The Church of Latter-Day Saints can catch a lot of flak from the gay community, and for good reason. The church has historically been deeply anti-gay, and since it makes more annually than both Nike and the Gap, it's perfectly capable of making good on that dislike. And they have -- they reported at least $180,000 of spending to make sure Prop 8 passed, which is likely only the tip of the iceberg in terms of the real amount. "Individual Mormon families donated millions -- by some estimates more than $20 million -- of their own money to the campaign."
So what could possibly be redemptive about a religious group who allegedly uses Pavlovian "treatments" on students at Brigham Young University who are reported as homosexuals? Well, the fact that they don't have to be that way.
Joanna Brooks was born and raised Mormon, graduated from BYU and is still practicing today. But in this interview with Voice of San Diego, she talks about being "...liberal, accepting of gays and feminist. She's married to a Jewish man. She's not a fan of Republicans, and she won't vote for Mitt Romney, a Mormon running for president." She runs Ask Mormon Girl, a blog where she offers help and advice "from an imperfect source." A recent question:"I’m a Mormon mom, and I don’t want my gay daughter to bring her girlfriend home. Am I being unfair? What about my beliefs?" Brooks' answer (in part):
There are other parents who have been down the same path, and they could be a terrific resource for you. Let me suggest you visit the LDS Family Fellowship website, at least as a starting place for reading the perspectives of other LDS parents of gay children... Let me tell you what I’ve seen: in families I know where the parents have told adult children not to bring a partner home for the holidays, I’ve seen gay children try to honor their parents’ advice, until they find they can no longer bear the impossibility of choosing between the family they came from and the family they want to create, and they stop coming home. Sometimes siblings follow, out of solidarity with the gay child. Yes, sad to say, it’s likely that you will alienate your child if you refuse to acknowledge her partner. That’s a stark outcome.
But let’s not go there for now. Let’s make sure you have the support you need to process your feelings about your daughter’s homosexuality. Maybe someday, when she starts getting serious with a particular partner, it might be possible for you to work out a middle-ground solution, like meeting in a neutral “third space” as a gesture of your desire to maintain a relationship, even if it is difficult for you. I know any gesture you make will be greatly appreciated by your daughter.
Compared to church officials who bussed in Mormon protesters from around the company to oppose the right of total strangers to marry each other, that's some radical advice.
What's behind her breaking with the LDS church on these issues? The tenets of her faith. Brooks says "A lot of what my faith gives me has fueled my politics. I learned to be compassionate, to work hard, to sacrifice myself for causes I believe in, to not think of myself as part of the mainstream but as a minority with a specific history and responsibilities." What a novel idea -- using the experience of being marginalized as a member of a religious group, which virtually every religion has experienced at some point in its history, as a point of relation with queers instead of a reason to oppress them!

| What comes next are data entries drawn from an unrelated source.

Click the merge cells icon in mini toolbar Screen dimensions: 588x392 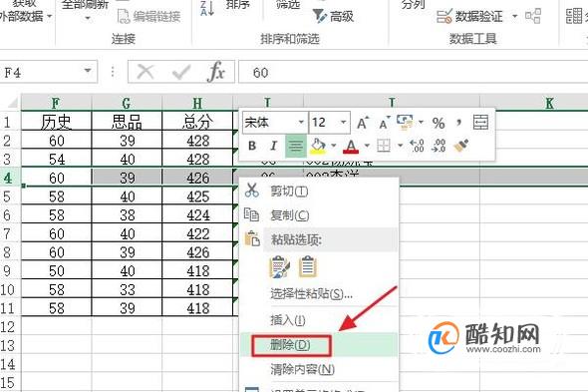point(480,123)
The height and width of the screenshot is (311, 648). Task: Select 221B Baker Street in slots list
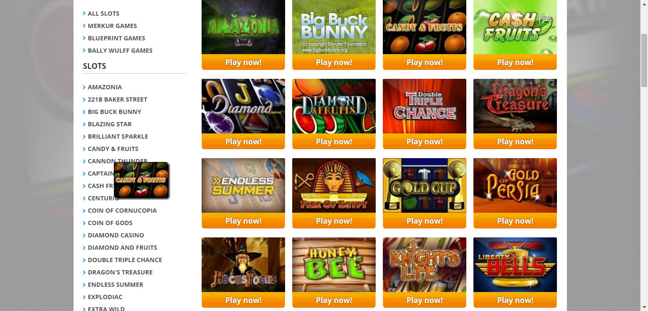coord(117,99)
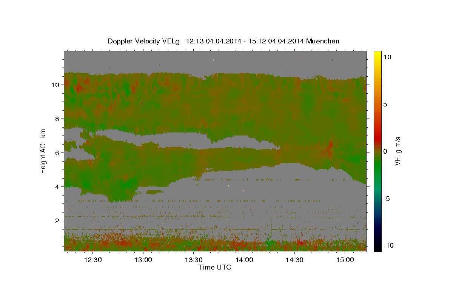Click the Height AGL km axis title
Image resolution: width=453 pixels, height=302 pixels.
[43, 151]
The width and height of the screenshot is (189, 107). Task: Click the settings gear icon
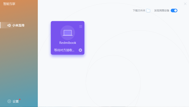[9, 101]
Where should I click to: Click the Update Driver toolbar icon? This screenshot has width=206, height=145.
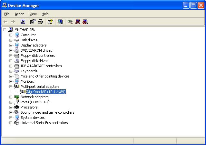pos(70,22)
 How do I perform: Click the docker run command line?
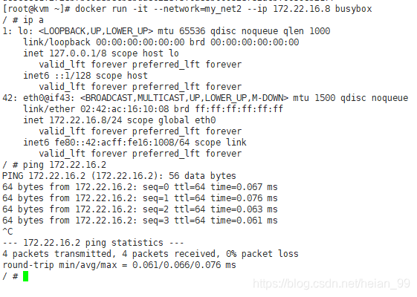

Aside from being an inspiring and influential individual, Brooks is a meaningful example that people on both sides of this 'culture war' can learn from. First, that not everyone in a group can be painted with the same brush, even if in some ways making sure that everyone can be and is painted with the same brush seems like the main goal of said group. And second, that being part of any organization or demographic doesn't doom you to side with it on every issue. Your faith is your own. In response to all those people who claim sanctimoniously that they have nothing personal against gay people, that they're only following the dictates of their faith: no. People like Joanna Brooks are proof that there is such a thing as true compassion and empathy alongside strong faith -- and anyone can follow her example.